YOUR TASK
Work out how many lines of the records hold the string "small", and reply with that number alone.

** SUPPLIED ENTRIES follows **

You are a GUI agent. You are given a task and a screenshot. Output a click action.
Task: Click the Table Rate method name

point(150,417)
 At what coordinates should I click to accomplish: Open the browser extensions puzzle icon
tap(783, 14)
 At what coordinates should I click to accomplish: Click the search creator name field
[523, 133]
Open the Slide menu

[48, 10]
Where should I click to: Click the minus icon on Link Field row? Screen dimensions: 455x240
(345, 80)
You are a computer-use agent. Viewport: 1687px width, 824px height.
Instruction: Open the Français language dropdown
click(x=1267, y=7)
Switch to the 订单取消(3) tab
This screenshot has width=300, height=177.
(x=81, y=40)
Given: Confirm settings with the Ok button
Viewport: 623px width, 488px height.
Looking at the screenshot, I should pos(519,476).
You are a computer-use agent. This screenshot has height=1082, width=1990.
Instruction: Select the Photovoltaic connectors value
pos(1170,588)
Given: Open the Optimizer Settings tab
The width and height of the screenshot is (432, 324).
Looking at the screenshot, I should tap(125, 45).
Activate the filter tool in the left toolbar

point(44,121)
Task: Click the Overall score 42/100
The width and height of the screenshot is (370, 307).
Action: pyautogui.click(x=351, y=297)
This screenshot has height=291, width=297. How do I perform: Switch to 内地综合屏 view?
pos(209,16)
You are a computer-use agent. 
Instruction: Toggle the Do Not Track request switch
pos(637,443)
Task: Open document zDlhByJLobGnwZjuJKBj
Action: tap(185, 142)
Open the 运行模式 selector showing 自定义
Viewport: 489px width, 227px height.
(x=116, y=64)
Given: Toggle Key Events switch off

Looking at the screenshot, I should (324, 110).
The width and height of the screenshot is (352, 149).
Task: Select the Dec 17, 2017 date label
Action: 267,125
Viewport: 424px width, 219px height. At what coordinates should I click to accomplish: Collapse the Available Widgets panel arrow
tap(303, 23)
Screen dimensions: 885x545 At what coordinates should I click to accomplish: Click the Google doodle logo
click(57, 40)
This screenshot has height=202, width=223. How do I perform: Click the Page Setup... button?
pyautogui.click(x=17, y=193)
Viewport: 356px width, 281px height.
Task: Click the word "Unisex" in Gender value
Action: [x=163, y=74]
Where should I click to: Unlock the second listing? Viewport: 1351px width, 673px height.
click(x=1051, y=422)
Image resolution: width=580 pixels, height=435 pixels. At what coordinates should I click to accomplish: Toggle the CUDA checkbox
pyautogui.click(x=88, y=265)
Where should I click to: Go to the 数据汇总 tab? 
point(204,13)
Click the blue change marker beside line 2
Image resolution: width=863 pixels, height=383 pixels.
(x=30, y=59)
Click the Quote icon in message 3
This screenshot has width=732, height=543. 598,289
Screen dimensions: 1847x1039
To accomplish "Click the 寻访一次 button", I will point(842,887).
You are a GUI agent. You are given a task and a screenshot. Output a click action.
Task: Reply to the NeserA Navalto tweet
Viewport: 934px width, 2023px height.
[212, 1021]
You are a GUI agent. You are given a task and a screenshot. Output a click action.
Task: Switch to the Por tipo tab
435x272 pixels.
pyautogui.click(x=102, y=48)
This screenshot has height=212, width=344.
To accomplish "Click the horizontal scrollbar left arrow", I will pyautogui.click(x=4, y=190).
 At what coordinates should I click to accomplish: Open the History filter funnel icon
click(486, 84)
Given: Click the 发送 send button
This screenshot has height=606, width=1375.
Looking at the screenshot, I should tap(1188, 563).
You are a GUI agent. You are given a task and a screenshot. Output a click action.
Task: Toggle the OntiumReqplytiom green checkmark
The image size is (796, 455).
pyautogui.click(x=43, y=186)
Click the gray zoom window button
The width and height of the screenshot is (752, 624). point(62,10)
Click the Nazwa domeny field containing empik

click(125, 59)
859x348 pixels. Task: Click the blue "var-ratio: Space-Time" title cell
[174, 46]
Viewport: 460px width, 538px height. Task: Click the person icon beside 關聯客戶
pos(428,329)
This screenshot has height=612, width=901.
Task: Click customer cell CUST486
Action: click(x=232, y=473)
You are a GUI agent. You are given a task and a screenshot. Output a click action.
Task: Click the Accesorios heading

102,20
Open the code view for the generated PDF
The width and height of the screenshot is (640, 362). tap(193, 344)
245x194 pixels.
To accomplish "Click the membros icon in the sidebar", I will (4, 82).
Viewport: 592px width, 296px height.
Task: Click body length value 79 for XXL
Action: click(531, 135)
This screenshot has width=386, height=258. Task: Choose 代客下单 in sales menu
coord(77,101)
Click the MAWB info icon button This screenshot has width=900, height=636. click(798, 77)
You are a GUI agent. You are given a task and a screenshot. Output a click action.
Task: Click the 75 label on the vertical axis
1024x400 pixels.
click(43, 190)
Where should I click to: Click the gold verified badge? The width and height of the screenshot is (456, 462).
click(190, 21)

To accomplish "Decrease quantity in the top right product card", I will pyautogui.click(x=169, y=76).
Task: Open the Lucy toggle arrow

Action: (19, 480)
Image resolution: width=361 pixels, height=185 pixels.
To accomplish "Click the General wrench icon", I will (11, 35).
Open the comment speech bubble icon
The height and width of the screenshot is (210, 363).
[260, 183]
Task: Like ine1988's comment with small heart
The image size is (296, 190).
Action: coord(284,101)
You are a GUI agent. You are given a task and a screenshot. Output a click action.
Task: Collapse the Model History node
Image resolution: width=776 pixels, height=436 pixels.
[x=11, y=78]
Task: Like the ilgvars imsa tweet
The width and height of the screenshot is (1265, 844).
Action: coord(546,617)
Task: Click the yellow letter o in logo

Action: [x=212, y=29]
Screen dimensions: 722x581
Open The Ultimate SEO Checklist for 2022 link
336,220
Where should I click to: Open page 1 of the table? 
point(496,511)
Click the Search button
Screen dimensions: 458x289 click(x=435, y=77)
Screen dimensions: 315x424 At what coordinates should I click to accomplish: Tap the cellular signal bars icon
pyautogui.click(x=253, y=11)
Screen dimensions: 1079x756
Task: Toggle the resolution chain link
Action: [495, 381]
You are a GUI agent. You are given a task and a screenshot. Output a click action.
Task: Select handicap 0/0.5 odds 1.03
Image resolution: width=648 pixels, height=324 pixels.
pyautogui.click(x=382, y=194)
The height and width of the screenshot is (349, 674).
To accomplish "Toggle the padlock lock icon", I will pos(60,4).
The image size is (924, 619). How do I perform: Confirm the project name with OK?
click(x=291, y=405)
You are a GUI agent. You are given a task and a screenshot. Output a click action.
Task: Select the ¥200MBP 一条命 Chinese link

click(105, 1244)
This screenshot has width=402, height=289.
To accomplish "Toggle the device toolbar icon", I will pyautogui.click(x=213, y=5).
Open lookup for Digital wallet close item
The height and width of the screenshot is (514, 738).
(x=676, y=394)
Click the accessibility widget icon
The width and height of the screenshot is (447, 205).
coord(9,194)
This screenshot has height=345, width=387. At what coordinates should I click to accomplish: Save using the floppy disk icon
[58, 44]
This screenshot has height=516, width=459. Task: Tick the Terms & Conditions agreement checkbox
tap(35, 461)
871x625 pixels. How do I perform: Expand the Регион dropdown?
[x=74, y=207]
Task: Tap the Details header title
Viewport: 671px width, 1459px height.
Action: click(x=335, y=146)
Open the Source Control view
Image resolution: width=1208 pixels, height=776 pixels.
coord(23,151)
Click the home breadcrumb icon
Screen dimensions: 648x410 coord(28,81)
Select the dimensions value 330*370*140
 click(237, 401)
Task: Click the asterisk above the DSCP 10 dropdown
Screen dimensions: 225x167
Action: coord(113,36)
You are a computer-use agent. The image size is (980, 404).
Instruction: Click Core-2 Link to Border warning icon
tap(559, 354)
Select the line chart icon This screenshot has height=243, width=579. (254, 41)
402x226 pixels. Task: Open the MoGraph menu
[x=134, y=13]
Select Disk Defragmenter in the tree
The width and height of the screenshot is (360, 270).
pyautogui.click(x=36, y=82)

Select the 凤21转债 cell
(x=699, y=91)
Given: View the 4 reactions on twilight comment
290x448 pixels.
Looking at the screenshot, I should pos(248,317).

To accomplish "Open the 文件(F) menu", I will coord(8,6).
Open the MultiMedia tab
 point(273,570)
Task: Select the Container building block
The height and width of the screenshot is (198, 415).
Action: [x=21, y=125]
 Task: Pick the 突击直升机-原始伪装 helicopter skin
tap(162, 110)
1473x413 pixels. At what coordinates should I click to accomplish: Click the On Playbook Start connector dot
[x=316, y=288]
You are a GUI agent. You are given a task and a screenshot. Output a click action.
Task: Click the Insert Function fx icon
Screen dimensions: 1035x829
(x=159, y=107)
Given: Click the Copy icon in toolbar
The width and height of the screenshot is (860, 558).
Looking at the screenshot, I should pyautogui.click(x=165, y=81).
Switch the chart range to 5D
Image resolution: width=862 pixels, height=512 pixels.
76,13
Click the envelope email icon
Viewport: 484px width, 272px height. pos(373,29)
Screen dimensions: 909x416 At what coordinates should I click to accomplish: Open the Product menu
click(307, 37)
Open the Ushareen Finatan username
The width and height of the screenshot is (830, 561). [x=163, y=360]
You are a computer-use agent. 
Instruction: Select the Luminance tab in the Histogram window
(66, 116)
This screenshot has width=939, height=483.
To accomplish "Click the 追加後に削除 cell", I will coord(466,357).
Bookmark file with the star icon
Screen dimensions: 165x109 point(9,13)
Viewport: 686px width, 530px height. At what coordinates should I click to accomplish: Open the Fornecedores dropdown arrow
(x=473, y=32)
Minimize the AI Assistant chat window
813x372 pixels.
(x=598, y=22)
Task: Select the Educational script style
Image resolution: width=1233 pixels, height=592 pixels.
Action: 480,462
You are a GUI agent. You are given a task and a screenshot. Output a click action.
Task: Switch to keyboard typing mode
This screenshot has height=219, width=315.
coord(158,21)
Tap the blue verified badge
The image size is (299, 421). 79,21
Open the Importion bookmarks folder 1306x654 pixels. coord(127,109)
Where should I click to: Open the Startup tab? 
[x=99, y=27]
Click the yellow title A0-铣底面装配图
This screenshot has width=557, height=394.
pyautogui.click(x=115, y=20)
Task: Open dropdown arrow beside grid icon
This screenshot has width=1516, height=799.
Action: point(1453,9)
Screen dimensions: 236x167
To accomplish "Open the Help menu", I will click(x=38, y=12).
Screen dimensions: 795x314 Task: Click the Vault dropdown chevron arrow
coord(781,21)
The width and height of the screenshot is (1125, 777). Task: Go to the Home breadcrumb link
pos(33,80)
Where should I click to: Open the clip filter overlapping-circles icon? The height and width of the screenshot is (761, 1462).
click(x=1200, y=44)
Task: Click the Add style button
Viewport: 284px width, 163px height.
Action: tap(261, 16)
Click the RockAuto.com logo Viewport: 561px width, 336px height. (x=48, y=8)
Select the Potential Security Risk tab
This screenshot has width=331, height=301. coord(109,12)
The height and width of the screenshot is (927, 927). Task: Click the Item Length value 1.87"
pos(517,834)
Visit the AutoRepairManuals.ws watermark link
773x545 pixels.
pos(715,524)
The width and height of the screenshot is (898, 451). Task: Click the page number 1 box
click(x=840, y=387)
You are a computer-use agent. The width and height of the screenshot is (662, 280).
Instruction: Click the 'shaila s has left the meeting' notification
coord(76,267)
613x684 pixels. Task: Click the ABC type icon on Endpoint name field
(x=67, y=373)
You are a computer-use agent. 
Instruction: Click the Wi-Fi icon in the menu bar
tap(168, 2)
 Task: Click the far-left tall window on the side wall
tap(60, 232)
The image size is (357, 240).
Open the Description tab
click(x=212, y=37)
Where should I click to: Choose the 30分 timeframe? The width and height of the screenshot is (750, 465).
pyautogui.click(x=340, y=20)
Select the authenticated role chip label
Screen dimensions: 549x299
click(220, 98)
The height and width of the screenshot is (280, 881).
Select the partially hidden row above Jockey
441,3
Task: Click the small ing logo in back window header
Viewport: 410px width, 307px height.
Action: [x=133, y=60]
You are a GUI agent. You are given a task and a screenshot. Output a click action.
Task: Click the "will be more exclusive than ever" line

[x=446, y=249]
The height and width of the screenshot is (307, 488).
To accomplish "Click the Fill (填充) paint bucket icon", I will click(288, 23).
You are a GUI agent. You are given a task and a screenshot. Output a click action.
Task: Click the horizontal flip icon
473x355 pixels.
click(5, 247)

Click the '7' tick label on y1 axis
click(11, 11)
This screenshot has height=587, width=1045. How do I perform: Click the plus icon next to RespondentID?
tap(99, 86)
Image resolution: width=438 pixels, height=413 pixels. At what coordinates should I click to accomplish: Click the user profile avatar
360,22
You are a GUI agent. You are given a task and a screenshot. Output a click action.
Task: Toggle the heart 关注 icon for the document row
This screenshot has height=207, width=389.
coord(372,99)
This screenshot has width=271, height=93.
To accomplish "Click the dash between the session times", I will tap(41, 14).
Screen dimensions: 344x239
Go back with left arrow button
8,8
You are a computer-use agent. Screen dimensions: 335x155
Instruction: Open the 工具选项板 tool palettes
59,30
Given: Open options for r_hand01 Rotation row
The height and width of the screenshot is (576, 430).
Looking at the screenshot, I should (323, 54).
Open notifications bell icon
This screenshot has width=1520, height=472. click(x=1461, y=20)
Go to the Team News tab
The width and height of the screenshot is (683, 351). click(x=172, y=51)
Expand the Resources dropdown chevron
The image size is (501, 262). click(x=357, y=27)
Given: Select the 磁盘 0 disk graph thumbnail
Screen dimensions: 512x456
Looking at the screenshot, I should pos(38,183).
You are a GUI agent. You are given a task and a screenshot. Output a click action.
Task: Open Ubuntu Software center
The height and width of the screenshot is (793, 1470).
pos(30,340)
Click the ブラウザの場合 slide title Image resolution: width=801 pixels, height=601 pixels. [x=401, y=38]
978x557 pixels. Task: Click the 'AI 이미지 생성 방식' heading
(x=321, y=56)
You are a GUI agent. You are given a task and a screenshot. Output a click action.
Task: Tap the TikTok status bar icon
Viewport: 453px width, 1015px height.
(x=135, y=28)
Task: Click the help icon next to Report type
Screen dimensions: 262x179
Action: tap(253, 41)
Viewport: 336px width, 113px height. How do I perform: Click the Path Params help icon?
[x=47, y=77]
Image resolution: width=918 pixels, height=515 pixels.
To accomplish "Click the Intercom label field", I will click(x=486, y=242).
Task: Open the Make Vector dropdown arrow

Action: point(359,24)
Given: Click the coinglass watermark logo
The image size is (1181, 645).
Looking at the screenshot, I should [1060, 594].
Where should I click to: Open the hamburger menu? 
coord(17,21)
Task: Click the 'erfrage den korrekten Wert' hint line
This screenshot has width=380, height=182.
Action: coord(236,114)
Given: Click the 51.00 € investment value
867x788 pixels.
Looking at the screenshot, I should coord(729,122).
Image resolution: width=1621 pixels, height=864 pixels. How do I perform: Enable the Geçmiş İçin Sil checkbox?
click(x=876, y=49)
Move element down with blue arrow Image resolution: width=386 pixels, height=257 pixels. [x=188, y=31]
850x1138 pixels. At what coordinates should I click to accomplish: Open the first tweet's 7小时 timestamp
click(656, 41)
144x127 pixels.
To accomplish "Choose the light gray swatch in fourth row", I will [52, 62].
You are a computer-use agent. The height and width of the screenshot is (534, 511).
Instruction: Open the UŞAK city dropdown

** End of SUPPLIED ENTRIES **

ANSWER AREA
2